1.Where babies come from
Arguably no parent is ever ready, nor indeed understands when the time is right to have a chat about the birds and the bees. Truth is, you may not be the first person to have the chat with them, so the earlier the better. That way, you can be in control of the messages that they receive about sex and relationships, not their mate on the bus, or an article they have googled, or even cousin Jane when she last paid a visit. Don't be afraid that you will be in some way promoting sexual promiscuity or planting something in their heads that they choose to experiment with; the evidence does not bear this out. Children who have open conversations with their parents about sex throughout their teen years are far less likely to engage in risky behaviour later on.
2.How to navigate the internet
Think of it this way. The internet is like a very large dustbin and if you allow your children to simply hunt around it, without proper equipment, guidance or controls, you are asking for trouble. The internet is not just available on the home computer where you can peek over their shoulder; it is on their friends' computers and handheld devices too. You have one weapon at your disposal: open and transparent conversations about what lies beneath. After you have done this, and they know you are their first port of call should anything scary pop up, you can focus on the joys of surfing the web! Once children understand digital hygiene and how online activity will leave a digital tattoo, they can learn to embrace the benefits of the Web, its learning potential and maximise on the opportunities it offers. A useful analogy might be: now they have washed their hands, they can start cooking! To have any hope of reaching their potential, our children need to become digital natives.
3.How we experience Loss
It always surprises me how few parents talk to their children about loss, grief or sadness and importantly, how we recover from emotionally upsetting experiences.
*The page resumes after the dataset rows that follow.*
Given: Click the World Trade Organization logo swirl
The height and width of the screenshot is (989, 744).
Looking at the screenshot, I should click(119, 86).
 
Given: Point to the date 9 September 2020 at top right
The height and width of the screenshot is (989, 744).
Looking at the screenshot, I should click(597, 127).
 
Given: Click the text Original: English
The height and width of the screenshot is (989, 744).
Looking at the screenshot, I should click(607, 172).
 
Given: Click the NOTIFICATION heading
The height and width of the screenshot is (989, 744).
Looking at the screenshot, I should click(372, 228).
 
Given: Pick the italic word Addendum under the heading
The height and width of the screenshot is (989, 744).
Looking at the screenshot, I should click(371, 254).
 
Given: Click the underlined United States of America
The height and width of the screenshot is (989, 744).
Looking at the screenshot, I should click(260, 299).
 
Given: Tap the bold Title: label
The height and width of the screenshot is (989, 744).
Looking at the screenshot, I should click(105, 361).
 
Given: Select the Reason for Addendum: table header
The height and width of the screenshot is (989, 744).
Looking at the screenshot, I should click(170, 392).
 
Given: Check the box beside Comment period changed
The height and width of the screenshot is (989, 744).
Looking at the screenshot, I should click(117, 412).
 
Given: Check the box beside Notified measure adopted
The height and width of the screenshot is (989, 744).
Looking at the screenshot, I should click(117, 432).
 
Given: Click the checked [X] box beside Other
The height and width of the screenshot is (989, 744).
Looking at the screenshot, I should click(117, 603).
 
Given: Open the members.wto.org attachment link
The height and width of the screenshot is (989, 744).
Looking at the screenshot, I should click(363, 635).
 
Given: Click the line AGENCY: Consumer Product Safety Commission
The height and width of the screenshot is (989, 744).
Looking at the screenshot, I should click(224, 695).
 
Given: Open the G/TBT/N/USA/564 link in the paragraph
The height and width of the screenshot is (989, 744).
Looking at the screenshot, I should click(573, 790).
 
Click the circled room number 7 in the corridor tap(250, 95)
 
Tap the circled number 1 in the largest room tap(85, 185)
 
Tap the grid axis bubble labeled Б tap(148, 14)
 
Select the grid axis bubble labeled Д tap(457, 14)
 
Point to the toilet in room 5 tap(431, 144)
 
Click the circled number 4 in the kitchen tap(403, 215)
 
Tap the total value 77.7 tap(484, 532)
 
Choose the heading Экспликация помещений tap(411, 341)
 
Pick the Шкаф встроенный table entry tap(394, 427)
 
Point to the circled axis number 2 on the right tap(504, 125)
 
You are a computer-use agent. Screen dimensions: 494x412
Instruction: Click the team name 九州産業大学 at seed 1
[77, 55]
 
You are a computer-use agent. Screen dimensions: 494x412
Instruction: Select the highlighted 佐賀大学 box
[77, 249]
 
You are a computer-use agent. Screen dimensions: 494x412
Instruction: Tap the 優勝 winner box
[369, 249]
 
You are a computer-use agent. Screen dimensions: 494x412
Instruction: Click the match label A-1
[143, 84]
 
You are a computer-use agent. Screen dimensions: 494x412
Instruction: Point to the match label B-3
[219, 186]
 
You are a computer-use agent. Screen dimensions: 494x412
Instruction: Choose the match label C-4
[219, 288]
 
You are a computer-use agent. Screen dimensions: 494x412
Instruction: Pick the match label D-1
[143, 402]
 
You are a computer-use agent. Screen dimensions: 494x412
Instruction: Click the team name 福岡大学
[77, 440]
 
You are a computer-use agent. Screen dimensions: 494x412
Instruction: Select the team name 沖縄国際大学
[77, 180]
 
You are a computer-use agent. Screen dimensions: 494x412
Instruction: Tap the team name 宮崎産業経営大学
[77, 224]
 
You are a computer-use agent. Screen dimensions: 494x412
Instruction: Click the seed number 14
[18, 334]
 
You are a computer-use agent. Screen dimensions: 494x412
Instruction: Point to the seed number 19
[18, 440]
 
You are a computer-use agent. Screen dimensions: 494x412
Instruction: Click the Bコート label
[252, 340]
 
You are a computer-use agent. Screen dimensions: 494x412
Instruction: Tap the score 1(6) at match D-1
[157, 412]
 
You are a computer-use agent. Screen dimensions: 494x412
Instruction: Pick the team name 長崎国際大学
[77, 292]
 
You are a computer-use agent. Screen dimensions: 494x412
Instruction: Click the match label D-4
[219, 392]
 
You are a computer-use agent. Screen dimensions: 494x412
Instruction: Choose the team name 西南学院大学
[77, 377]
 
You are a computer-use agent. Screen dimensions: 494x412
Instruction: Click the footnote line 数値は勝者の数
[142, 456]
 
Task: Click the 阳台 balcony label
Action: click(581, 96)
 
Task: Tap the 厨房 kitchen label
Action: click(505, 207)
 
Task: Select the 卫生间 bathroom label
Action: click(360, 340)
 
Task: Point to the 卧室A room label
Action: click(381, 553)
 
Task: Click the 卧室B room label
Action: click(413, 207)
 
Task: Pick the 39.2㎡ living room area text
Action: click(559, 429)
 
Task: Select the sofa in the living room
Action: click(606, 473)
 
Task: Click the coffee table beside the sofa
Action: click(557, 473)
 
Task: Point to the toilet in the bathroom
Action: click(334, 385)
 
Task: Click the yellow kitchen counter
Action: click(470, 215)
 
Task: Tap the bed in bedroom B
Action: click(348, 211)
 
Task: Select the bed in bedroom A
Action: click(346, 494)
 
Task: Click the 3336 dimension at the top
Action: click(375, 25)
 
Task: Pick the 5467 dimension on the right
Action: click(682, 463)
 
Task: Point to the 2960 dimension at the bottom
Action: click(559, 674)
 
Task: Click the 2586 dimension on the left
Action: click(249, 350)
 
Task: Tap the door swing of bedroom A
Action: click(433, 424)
We can't expect our children to learn 'on the job' as it were. We need to talk about what it feels like to lose someone dear to our hearts, precisely so we can model our resilience. Pets and people die, a normal reaction is to feel sad and perhaps shed tears, but over time we will adapt and learn to live again. That is the message our children need to hear. Sheltering them from the vocabulary of grief is unhelpful. As their parents, we need to explain that life is full of troughs and peaks (hopefully more of the latter), but that this is part of being human. I believe that children inherit fear and we give them a great gift by telling them that challenging things will happen, but that there is life beyond these experiences.
4.Why learning matters
Children are natural learners. They need no persuasion to start playing, finding adventure or dreaming and imagining new worlds. Sustaining this curiosity for learning is critical to academic success and well-being. By loving learning, by being a family committed to life-long learning, we model an approach to life that is appreciative and open to challenges and opportunities. If you only do three things: model this approach, teach them to question everything and encourage a sense of adventure within family life.
5.How a democracy works
We live in a troubled world. Amid the chaos, disorder and fragmentation, teach your child the values that you believe in, and explain why you hold them. Teach them to value living in a society where people are free to express their views, to have respect for the Law and help them understand the consequences for those who break it. Help them to weigh up and think about contemporary social issues and politics. Don't expect or hope that they will agree with you about everything. The key point is to encourage them to think critically about what they see and read around them, so that one day, they might hold views born from their own intuition, experience and thought-processes. In short, teach them to care about the society around them, and the importance of trusting one's judgment.